### GIVEN REQUEST
Rewrite the lines below so that "URI Parameters" becomes "Query Parameters", leaving every other part of the lines unchanged.

━━━━━━━━━━━━━━━━

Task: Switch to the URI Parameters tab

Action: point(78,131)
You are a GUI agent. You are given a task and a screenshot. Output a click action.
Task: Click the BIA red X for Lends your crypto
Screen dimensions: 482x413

━━━━━━━━━━━━━━━━

### RESPONSE TO THE TASK
Task: Switch to the Query Parameters tab

Action: point(78,131)
You are a GUI agent. You are given a task and a screenshot. Output a click action.
Task: Click the BIA red X for Lends your crypto
Screen dimensions: 482x413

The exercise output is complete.